Questa confluenza, dove le acque scivolano sempre lente, discreta tanto che non si fa vedere, che si fa desiderare e cercare, nella sua proditoria semplicità è un piccolo tesoretto di storia per questa città. Qui, in questo paesaggio, modificato con intelligenza dall’uomo per il proprio benessere, si capiscono fortune e sfortune della vicenda umana. Due alvei sempre rigogliosi in primavera, quando le acque scendono dai non lontani monti, poveri e quasi deprimenti nella calura estiva, come quasi tutti quelli di origine appenninica, due corsi d’acqua che si uniscono e, unendosi, guariscono una città da troppi secoli malata e isolata. Che poca fantasia ha avuto l’uomo che li ha modestamente chiamati Fiumi Uniti! Non lo meritano un nome così brutto, così banale, per il ruolo storico che hanno avuto. Eppure la città li deve ringraziare, perché senza di loro forse non ci sarebbe più, sarebbe sparita come Butrio, come Cesarea, come Spina, tra i miasmi delle paludi malsane, come tanti altri nomi dei documenti che non corrispondono più ad un centro abitato. Confluenza di vita. Una bella storia da lì si può additare ad esempio di bene per l’uomo dell’avvenire.

Se domani, a piedi o in bicicletta, sul rivale dei Fiumi Uniti tra il ponte della Ravegnana e il Ponte Nuovo, getterete l’occhio oltre lo schermo dei bambù, ripensate, riandate indietro nel tempo, scavate alla ricerca delle radici e, se trovate nella memoria una traccia, fermatevi; come le palafitte dei capanni impresse in quelle acque che tenacemente non mollano (come se sapessero perché …).
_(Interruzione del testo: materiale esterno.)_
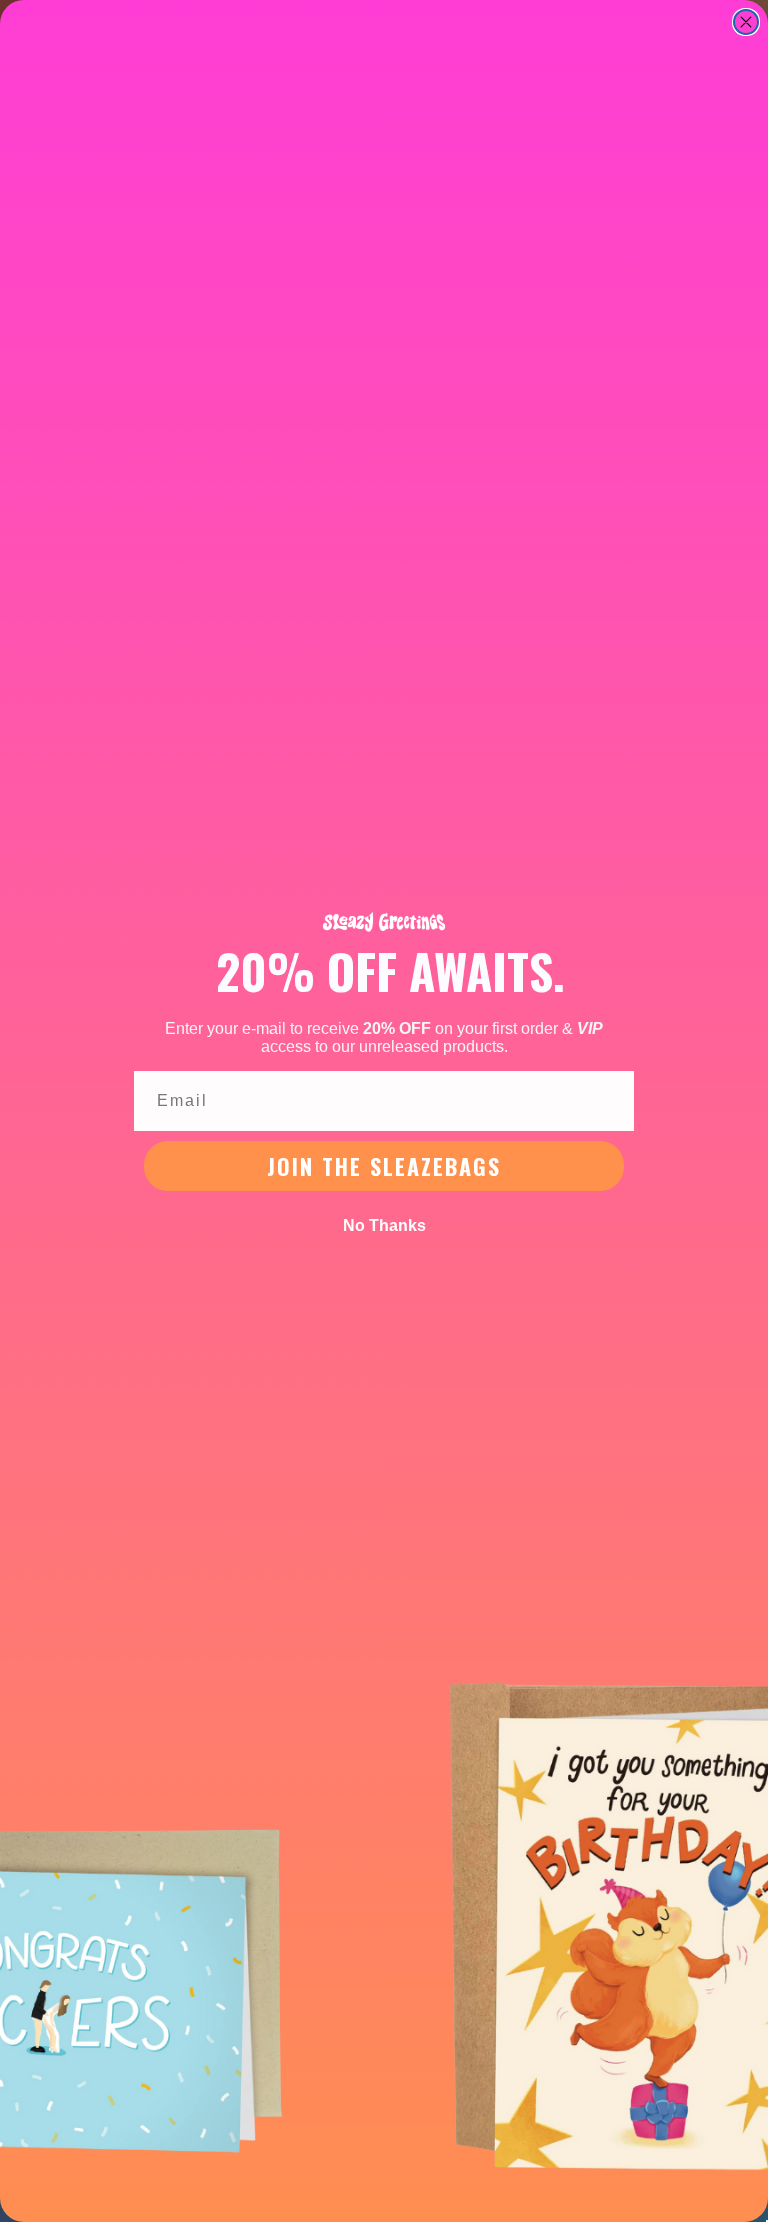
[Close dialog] (746, 22)
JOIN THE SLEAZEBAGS (384, 1166)
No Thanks (384, 1225)
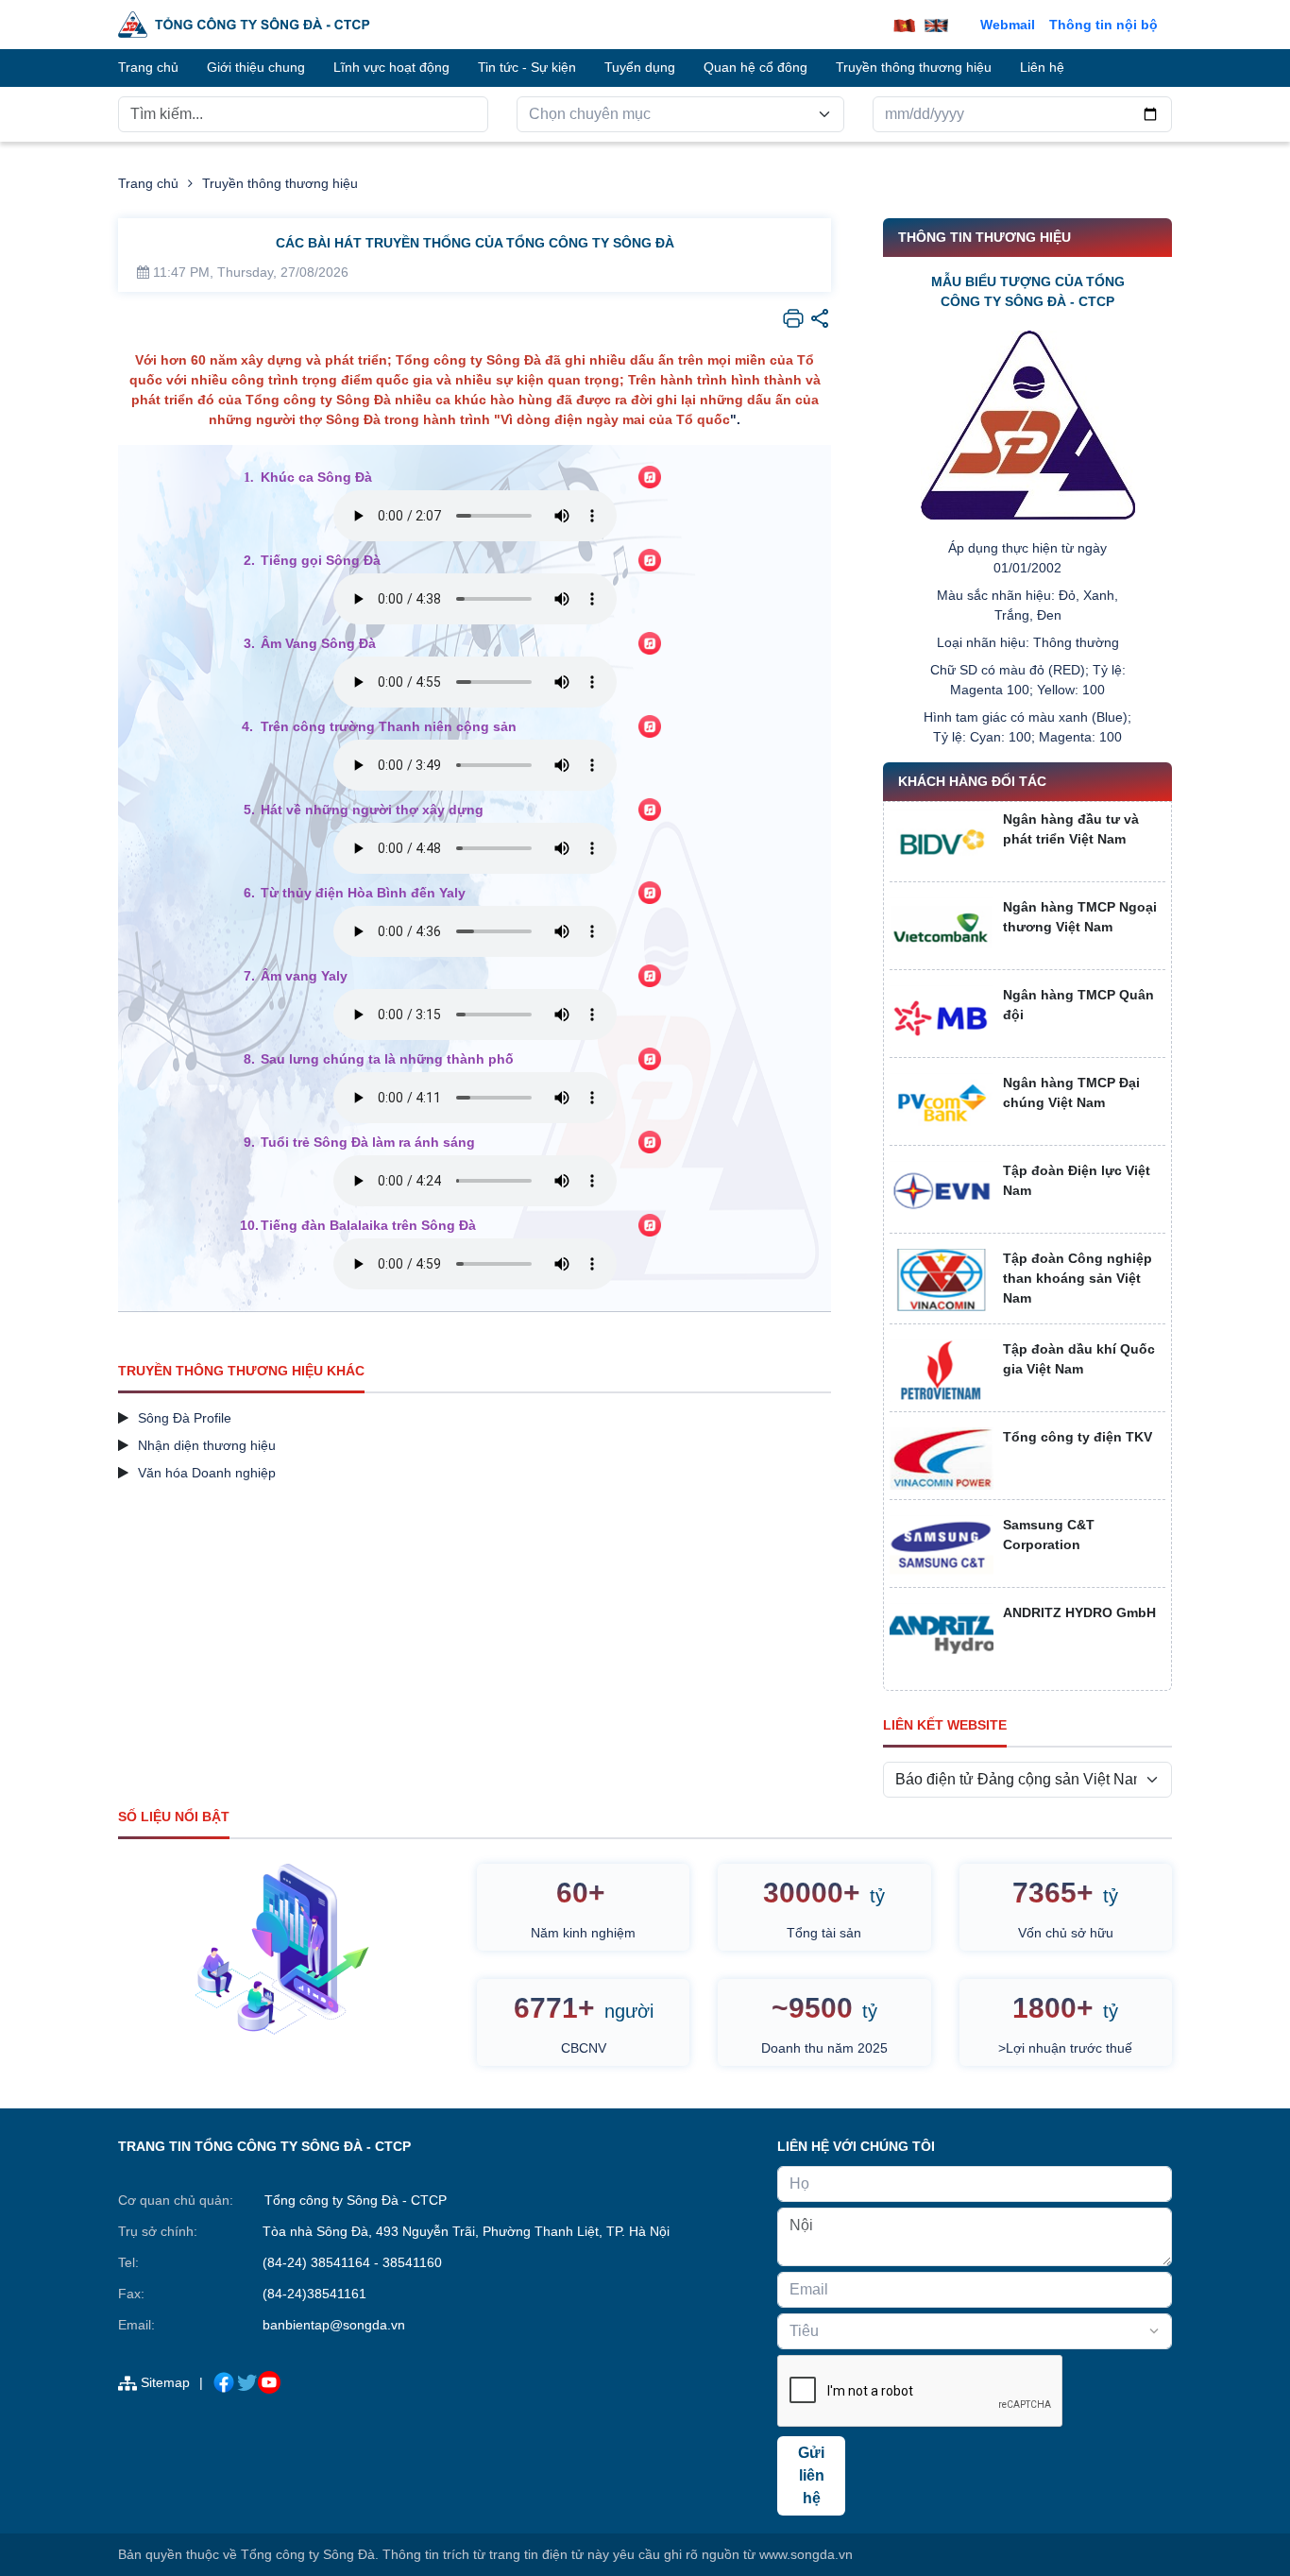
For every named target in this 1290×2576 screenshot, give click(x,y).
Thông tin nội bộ (1103, 24)
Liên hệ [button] (1042, 67)
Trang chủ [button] (148, 67)
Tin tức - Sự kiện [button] (527, 67)
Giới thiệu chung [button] (256, 67)
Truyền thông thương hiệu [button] (914, 67)
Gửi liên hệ (811, 2475)
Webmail (1007, 24)
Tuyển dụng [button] (639, 67)
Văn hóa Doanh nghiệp (207, 1472)
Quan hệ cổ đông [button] (755, 67)
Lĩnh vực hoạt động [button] (391, 67)
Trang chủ (148, 183)
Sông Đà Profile (184, 1417)
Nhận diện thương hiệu (207, 1445)
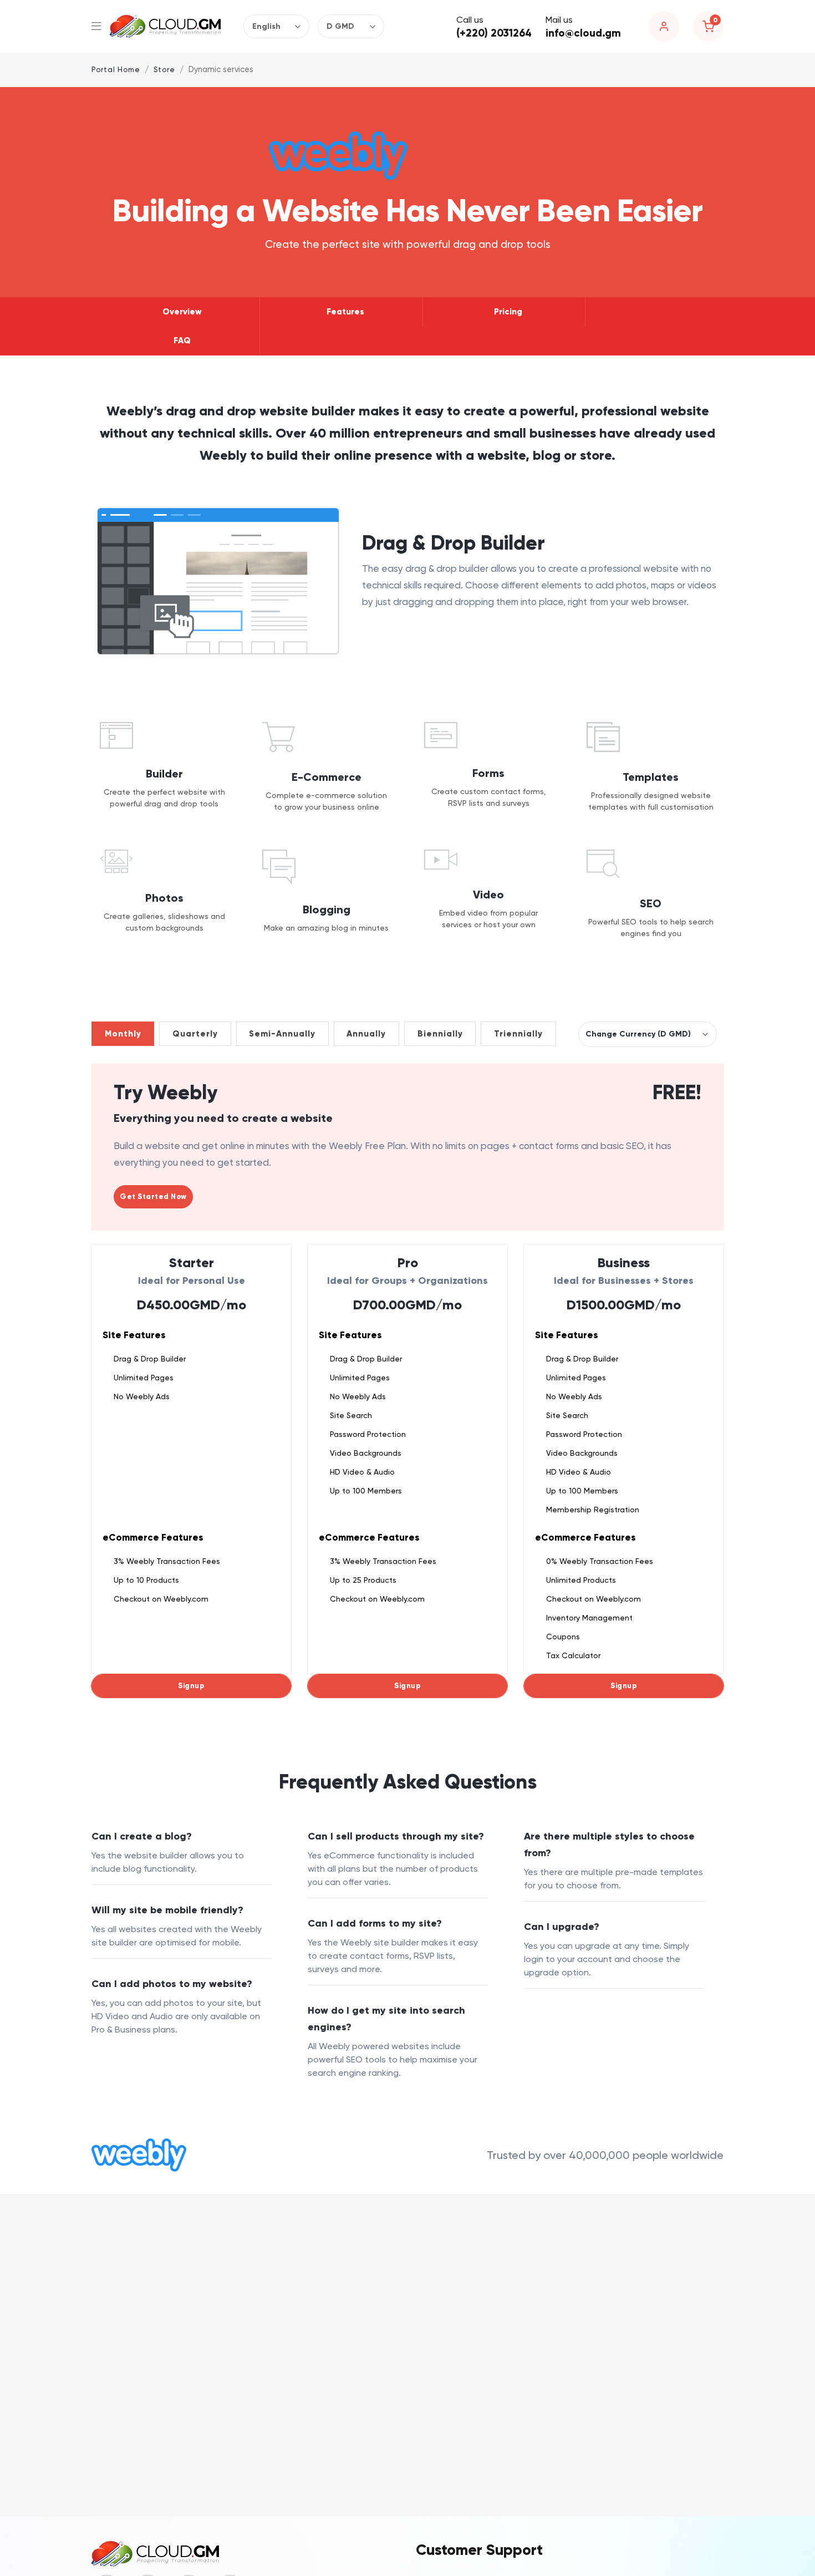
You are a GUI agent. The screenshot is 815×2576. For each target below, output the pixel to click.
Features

Quei bambù, superati dallo sguardo, dipanano i fili del tempo, sono per così dire anche loro una siepe rivelatrice di “interminati spazi”. Ma per capirlo bisogna saper gustare la lentezza del tempo dell’uomo nella lentezza di quelle acque, alte o basse che siano; le acque di un fiume che lambisce una città e ne scandisce la geografia sono sempre ricche di memoria … e di storia. Ascoltiamole in silenzio e comprendiamo per l’ennesima volta quanto siamo piccoli nell’immensità del tempo e quanto dobbiamo essere riconoscenti a chi ha lavorato bene per noi in passato, consentendoci di non scomparire nell’oblio.